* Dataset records
◆ ◆ ◆ ◆ ◆ ◆ ◆

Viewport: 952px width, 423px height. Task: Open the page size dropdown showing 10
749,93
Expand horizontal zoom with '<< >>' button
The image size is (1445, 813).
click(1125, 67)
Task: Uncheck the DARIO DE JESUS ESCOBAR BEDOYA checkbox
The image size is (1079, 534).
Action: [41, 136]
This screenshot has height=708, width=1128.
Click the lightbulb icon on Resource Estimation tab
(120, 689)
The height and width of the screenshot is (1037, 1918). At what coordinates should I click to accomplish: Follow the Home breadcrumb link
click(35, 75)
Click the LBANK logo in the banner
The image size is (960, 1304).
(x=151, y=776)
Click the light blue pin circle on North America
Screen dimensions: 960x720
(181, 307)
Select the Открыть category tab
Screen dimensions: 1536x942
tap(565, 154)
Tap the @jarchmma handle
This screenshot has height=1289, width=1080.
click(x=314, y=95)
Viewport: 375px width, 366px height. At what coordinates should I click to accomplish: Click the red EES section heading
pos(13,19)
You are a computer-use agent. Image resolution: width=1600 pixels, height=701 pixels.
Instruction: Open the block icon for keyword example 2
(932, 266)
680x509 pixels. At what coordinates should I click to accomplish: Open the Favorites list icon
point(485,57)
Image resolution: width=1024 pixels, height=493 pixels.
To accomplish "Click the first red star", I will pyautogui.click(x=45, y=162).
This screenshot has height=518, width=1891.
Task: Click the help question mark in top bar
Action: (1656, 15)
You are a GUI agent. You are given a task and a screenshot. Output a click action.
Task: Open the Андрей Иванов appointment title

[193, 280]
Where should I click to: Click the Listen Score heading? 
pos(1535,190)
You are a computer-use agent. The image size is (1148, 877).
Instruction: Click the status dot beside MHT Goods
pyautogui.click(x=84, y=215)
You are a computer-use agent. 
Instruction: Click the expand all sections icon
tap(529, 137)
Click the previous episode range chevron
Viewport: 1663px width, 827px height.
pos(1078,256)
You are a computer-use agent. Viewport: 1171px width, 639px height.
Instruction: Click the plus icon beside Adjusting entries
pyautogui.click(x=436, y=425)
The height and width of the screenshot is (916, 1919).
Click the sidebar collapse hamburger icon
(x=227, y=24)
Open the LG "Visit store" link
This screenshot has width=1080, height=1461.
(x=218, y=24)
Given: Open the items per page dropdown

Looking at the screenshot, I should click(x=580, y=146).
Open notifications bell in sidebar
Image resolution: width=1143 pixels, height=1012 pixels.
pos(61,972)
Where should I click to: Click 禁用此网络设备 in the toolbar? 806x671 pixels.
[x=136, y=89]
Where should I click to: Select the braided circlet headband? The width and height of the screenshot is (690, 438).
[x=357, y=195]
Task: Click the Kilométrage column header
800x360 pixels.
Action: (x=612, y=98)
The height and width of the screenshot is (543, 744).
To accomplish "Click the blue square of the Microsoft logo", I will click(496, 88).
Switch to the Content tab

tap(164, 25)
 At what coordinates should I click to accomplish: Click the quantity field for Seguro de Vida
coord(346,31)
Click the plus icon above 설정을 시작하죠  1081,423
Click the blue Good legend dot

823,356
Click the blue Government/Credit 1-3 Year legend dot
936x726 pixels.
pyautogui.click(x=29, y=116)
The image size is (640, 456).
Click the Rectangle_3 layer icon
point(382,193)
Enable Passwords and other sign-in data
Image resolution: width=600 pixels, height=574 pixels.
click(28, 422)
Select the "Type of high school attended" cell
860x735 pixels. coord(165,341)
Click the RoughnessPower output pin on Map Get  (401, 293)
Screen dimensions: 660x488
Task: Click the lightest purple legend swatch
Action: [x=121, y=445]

◆ ◆ ◆ ◆ ◆ ◆ ◆

* Required action
Write out every line from the entries where "computer" appears.

* Exercise response
You are a computer-use agent. Image resolution: width=1600 pixels, height=701 pixels.
You are a computer-use agent. The image size is (1148, 877).
You are a computer-use agent. 
You are a computer-use agent. Viewport: 1171px width, 639px height.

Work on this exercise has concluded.